SET PROBLEM 1: Please transcribe the issuance expenses section below in full, without changing anything.

ITEM 13. OTHER EXPENSES OF ISSUANCE AND DISTRIBUTION. 

   The following is an itemization of all expenses (subject to future 
contingencies) incurred or expected to be incurred by the Company in 
connection with the issuance and distribution of the securities being offered 
hereby (items marked with an asterisk (*) represent estimated expenses): 

   
SEC Registration Fee  ..................                        $  4,302.59 
Legal Fees and Expenses  ...............                         150,000.00(*) 
Blue Sky Fees (including counsel fees)                             5,000.00(*) 
NASD Filing Fee  .......................                           1,747.75 
NASDAQ Fee  ............................                           1,000.00(*) 
Accounting Fees and Expenses  ..........                         100,000.00(*) 
Transfer Agent and Registrar Fees  .....                           2,500.00(*) 
Printing and Engraving Expenses  .......                          50,000.00(*)

SET PROBLEM 2: Express the stretch of the listing from the line containing "I will 667,329." through the line containing "will [1363, 37]." as a Markdown table with the columns Row and Line. Give each line a row number and leave out blank lines.

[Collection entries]
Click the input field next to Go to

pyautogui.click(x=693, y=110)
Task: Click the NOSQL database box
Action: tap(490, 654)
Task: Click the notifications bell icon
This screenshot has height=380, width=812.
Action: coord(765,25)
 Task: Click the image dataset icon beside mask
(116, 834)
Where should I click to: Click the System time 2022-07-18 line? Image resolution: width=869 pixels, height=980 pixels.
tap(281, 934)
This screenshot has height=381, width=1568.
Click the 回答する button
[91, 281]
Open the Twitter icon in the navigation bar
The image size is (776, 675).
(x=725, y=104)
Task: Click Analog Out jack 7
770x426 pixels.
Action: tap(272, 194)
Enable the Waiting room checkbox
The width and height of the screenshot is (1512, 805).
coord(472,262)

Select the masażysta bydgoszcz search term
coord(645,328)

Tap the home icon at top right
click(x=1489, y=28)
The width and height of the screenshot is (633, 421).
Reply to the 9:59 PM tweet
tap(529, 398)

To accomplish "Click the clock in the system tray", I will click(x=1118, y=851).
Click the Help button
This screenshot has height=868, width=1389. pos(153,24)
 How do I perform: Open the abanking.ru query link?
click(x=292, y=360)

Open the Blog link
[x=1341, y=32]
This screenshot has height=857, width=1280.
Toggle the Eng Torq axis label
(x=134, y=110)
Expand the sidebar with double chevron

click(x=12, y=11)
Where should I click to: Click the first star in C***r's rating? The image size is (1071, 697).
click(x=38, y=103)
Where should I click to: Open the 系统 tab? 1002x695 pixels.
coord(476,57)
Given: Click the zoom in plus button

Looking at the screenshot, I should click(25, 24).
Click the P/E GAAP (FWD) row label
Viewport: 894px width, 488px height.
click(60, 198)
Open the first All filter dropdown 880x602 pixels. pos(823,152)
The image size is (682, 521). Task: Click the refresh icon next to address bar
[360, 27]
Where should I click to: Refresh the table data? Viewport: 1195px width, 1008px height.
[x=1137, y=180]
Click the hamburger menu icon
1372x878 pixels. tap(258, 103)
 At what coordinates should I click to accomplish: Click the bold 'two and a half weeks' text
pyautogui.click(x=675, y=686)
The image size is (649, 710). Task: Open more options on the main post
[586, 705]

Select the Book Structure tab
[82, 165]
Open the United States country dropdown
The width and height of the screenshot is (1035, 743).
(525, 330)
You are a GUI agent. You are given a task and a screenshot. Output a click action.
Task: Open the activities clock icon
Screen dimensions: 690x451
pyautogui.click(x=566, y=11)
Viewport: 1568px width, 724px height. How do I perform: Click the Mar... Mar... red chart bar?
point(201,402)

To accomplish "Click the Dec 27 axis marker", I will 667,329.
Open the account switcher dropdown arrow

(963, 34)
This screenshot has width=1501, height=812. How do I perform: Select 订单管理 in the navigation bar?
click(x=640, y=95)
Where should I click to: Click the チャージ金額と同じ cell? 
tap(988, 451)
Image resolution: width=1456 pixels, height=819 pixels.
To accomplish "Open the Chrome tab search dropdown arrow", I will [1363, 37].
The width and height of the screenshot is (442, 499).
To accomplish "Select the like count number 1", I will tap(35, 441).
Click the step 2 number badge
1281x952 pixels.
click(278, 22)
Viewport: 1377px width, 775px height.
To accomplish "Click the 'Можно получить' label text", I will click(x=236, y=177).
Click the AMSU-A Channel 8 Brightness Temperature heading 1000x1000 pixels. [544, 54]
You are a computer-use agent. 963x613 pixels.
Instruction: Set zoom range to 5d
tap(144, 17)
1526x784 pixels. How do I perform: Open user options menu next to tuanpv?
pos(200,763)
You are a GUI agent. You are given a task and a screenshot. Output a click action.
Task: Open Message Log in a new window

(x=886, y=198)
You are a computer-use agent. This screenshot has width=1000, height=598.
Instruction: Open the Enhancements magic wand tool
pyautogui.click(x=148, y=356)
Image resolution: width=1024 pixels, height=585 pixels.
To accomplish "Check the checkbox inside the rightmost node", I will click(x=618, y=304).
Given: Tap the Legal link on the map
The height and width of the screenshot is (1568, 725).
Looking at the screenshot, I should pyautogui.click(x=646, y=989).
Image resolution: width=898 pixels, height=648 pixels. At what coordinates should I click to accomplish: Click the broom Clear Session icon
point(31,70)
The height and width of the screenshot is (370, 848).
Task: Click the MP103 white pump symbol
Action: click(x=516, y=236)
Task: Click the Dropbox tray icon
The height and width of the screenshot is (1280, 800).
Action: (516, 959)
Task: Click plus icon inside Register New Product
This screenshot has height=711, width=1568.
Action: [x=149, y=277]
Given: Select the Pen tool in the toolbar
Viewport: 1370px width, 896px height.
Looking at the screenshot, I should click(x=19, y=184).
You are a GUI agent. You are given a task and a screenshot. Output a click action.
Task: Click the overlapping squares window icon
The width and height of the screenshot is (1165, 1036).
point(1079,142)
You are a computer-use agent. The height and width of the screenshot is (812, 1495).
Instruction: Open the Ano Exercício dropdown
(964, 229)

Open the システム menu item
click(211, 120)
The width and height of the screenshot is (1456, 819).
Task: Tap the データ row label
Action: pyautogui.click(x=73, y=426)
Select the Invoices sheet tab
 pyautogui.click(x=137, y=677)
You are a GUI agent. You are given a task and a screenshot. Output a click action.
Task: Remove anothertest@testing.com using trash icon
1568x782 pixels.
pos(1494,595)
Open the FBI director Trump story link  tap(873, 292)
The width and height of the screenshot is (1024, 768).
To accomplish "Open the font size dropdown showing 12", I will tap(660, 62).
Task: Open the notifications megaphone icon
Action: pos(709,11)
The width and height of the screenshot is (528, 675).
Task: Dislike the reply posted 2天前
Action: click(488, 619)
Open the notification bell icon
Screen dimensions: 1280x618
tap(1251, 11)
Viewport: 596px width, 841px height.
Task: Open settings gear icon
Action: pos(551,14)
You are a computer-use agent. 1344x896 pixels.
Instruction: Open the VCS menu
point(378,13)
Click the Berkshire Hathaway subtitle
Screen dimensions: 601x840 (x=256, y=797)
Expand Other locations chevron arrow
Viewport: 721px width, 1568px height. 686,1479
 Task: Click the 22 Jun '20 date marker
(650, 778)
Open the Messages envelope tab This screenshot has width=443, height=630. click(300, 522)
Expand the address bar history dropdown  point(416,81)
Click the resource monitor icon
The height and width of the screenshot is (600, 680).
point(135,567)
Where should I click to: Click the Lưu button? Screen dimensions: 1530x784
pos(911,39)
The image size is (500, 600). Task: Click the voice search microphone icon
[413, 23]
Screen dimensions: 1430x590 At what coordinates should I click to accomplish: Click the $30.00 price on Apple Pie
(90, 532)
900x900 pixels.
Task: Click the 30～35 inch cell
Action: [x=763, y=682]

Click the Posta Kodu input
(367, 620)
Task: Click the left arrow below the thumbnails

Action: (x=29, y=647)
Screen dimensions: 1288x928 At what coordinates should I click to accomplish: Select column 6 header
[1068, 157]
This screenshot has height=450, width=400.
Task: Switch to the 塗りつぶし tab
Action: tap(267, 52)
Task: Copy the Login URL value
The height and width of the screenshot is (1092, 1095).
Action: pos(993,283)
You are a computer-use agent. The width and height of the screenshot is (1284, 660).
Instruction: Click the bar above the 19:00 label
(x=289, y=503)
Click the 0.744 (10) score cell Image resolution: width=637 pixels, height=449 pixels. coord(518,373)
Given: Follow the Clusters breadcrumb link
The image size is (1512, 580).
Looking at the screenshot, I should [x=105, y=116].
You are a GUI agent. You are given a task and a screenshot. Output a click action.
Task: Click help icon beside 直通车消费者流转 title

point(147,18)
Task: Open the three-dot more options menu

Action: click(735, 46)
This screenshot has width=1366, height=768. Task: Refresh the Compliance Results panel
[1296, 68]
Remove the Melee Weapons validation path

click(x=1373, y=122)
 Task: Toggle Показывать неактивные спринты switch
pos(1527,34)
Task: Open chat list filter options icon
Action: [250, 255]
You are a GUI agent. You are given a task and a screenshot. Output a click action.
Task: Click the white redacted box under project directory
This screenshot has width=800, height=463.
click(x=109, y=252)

CORRECT RESULT 1:
ITEM 13. OTHER EXPENSES OF ISSUANCE AND DISTRIBUTION. 

   The following is an itemization of all expenses (subject to future 
contingencies) incurred or expected to be incurred by the Company in 
connection with the issuance and distribution of the securities being offered 
hereby (items marked with an asterisk (*) represent estimated expenses): 

   
SEC Registration Fee  ..................                        $  4,302.59 
Legal Fees and Expenses  ...............                         150,000.00(*) 
Blue Sky Fees (including counsel fees)                             5,000.00(*) 
NASD Filing Fee  .......................                           1,747.75 
NASDAQ Fee  ............................                           1,000.00(*) 
Accounting Fees and Expenses  ..........                         100,000.00(*) 
Transfer Agent and Registrar Fees  .....                           2,500.00(*) 
Printing and Engraving Expenses  .......                          50,000.00(*)

CORRECT RESULT 2:
| Row | Line |
|---|---|
| 1 | To accomplish "Click the Dec 27 axis marker", I will 667,329. |
| 2 | Open the account switcher dropdown arrow |
| 3 | (963, 34) |
| 4 | This screenshot has width=1501, height=812. How do I perform: Select 订单管理 in the navigation bar? |
| 5 | click(x=640, y=95) |
| 6 | Where should I click to: Click the チャージ金額と同じ cell?  |
| 7 | tap(988, 451) |
| 8 | Image resolution: width=1456 pixels, height=819 pixels. |
| 9 | To accomplish "Open the Chrome tab search dropdown arrow", I will [1363, 37]. |